WORK INSTRUCTION
Pick out every line in the listing below that contains the string "particular", and copy each one. Case counts.

RECORDED DATA

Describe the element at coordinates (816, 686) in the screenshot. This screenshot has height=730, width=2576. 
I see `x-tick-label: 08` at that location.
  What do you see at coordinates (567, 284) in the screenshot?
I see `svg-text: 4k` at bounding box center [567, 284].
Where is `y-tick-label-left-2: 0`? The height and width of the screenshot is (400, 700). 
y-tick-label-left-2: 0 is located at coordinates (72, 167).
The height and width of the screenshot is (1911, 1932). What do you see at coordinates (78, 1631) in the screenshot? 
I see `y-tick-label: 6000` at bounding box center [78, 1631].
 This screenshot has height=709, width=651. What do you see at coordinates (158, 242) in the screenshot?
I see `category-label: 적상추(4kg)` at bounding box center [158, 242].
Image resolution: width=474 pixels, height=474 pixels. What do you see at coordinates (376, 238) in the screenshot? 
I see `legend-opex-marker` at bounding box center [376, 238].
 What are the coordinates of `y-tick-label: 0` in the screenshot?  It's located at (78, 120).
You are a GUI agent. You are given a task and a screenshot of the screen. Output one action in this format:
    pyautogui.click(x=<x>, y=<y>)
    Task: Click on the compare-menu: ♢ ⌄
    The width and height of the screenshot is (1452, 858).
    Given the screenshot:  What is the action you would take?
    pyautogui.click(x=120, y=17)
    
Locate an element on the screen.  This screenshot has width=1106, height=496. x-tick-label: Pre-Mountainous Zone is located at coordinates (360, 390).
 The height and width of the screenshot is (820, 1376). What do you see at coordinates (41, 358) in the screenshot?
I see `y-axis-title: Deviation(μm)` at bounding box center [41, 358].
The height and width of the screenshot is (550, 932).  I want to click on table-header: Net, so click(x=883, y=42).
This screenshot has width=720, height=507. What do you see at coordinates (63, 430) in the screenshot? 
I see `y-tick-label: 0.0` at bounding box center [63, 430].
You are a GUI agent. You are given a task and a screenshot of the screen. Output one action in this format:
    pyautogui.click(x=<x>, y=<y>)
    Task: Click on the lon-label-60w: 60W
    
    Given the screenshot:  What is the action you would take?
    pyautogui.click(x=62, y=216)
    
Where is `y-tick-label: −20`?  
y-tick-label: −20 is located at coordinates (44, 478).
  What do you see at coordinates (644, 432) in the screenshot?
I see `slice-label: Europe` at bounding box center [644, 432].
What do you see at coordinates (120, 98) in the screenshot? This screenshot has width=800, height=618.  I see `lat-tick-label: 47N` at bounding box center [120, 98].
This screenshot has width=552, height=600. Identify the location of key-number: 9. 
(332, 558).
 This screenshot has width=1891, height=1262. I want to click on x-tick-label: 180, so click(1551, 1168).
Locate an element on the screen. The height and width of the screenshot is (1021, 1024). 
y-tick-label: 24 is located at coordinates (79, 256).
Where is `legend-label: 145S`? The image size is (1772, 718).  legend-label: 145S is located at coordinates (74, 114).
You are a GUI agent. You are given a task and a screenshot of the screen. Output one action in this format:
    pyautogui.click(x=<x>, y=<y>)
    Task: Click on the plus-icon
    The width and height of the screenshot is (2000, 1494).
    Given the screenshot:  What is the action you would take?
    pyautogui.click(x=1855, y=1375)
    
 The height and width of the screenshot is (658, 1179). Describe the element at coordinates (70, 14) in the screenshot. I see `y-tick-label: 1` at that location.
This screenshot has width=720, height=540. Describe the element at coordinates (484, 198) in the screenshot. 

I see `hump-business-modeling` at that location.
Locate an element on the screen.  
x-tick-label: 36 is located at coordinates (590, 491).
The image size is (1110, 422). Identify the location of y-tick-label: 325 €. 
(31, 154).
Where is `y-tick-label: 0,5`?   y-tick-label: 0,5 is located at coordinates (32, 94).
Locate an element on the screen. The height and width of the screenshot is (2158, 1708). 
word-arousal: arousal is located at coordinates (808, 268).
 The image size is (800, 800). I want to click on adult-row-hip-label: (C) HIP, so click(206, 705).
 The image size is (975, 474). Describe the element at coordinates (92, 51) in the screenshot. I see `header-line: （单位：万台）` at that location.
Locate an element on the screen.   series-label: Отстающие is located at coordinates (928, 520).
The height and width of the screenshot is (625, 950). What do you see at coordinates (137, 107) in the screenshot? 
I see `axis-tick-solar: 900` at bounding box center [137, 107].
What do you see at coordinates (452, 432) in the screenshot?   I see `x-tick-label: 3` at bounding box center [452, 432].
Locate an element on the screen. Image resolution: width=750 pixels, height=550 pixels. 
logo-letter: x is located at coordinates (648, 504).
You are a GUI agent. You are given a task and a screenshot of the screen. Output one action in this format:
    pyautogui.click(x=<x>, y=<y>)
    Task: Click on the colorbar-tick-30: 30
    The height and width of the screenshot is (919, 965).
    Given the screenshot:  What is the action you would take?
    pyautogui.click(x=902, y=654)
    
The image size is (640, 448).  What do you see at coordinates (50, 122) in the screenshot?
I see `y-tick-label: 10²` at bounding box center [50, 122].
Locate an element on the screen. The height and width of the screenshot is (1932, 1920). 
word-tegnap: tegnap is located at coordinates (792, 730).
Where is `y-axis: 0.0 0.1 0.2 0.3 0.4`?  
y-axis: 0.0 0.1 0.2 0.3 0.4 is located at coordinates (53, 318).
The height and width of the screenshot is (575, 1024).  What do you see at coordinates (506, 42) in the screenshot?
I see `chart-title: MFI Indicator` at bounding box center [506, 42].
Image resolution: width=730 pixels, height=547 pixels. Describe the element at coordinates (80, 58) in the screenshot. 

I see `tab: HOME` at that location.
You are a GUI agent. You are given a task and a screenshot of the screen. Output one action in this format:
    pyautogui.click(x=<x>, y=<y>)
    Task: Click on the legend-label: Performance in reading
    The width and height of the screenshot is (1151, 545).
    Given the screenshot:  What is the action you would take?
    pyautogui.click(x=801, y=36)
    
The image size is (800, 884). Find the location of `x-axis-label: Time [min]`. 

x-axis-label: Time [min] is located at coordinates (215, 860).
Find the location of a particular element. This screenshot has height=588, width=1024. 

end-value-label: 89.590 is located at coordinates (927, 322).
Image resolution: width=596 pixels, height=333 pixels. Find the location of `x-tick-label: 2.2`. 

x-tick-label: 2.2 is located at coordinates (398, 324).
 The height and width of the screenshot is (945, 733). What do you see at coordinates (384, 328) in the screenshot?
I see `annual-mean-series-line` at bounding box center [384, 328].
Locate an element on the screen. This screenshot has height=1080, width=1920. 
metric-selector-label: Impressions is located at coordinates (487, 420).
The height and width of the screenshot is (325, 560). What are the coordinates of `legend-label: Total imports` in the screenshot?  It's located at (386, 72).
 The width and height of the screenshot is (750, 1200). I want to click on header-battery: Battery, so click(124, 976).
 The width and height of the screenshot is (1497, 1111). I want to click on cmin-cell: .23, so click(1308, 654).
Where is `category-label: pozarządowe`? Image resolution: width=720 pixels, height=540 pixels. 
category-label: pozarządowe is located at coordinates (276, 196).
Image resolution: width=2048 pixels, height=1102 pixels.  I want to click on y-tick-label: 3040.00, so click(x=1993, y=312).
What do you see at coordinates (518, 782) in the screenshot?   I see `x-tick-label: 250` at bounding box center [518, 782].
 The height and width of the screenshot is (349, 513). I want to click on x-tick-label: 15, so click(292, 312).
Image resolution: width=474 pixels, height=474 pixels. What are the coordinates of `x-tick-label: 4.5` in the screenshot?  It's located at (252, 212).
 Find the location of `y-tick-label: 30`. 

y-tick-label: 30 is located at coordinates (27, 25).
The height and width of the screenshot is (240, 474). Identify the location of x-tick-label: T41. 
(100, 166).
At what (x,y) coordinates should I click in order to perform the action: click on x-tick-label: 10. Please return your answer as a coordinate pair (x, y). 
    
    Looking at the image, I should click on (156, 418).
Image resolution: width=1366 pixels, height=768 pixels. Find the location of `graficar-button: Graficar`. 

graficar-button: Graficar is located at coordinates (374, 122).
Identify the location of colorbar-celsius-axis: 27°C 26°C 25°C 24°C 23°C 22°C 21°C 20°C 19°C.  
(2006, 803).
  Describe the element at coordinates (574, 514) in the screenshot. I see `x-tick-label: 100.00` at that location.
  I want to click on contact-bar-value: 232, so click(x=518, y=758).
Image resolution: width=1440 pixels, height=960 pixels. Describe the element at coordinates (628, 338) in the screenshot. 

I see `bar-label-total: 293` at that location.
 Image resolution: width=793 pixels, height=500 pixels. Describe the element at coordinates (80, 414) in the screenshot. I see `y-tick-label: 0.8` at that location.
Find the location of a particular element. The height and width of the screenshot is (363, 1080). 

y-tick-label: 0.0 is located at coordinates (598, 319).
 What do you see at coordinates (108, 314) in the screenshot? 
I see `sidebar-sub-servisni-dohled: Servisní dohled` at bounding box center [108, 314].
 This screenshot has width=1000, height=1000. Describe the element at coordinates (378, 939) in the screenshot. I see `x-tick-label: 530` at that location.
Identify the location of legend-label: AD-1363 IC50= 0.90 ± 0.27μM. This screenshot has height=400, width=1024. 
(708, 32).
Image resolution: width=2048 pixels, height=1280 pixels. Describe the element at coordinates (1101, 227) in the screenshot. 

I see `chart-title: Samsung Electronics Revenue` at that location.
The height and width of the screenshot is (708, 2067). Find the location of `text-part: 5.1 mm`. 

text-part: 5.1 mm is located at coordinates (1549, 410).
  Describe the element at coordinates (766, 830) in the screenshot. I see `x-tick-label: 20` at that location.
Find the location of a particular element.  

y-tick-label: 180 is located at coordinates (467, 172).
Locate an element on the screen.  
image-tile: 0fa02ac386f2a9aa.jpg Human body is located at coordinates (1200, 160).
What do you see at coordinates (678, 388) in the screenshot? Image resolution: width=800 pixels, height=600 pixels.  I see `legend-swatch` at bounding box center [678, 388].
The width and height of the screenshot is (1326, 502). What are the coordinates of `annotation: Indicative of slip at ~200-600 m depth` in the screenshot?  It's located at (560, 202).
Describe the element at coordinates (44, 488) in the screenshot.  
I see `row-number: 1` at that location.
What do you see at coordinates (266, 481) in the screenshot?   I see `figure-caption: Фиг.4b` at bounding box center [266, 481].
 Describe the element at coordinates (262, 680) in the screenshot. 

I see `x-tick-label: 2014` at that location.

PROBLEM SOLUTION
Find the location of a particular element. This screenshot has height=588, width=1024. 
Find the location of a particular element. The height and width of the screenshot is (363, 1080). 
Find the location of a particular element.  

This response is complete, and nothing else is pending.